UrsulasHerbBag · 26/03/2025 13:28

It is definitely a thing but unless you are wearing an actual bridal gown it shouldn’t really matter. It’s not bad luck or anything, I’m sure black hats used to be viewed as bad luck. My exs mum wore a black hat at ours. She needn’t have bothered with the jinx he ran off with my bridesmaid 6 weeks after the wedding. They are still together and I definitely traded up for my next one.

AutumnCrowRoyale · 26/03/2025 13:35

LovelyLeitrim · 25/03/2025 11:27

I think that’s lovely in a way.

What tube station was it, do you know?

That tube platform deserves its own version of a blue plaque 🙂

LovelyLeitrim · 26/03/2025 14:33

AutumnCrowRoyale · 26/03/2025 13:35

That tube platform deserves its own version of a blue plaque 🙂

I agree ❤️

itstooorangeyforcrows · 26/03/2025 16:53

FuckityFux · 26/03/2025 13:16

melonalone
You “didn’t realise wearing white as a guest was a no-no”? Oh, come off it!
They mightn’t have said anything to you but I’m sure they had plenty to say

I’m in 50’s and only recently discovered this apparent faux pas after reading threads on Mumsnet.

I don’t know anyone who’d give a monkeys about such frivolous matters in my circles. 🤷🏻‍♀️

Edited

Same here. I’d never heard of it till I joined MN either. My mum wore cream at my wedding, I wonder if that would be classed as a faux pas by some?
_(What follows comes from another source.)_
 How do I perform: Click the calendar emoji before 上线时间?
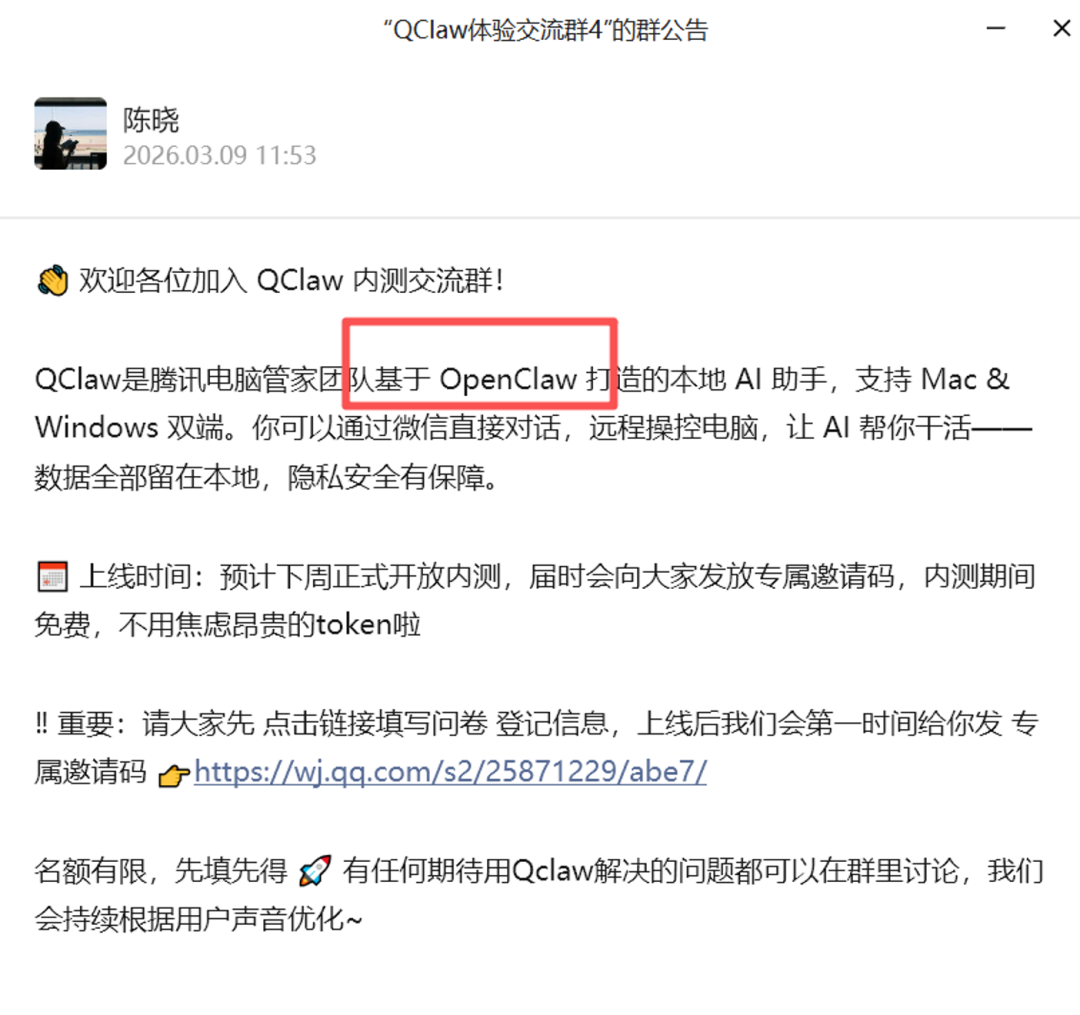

ExcessiveNumberOfNinjas · 26/03/2025 17:10

itstooorangeyforcrows · 26/03/2025 16:53

Same here. I’d never heard of it till I joined MN either. My mum wore cream at my wedding, I wonder if that would be classed as a faux pas by some?

Depends. If it was more of a yellowy ivory, or a champagne beige, maybe not. But a pale cream that's almost white? Especially if there is no pattern or other colour? Of course that's weird. Presumably as it was your mother you knew in advance and were not fussed about it, but it's not a normal choice and one that most people would know to avoid.

I can't believe there is anyone who doesn't know it's bad form to turn up to a wedding in a plain white dress unless you are the bride.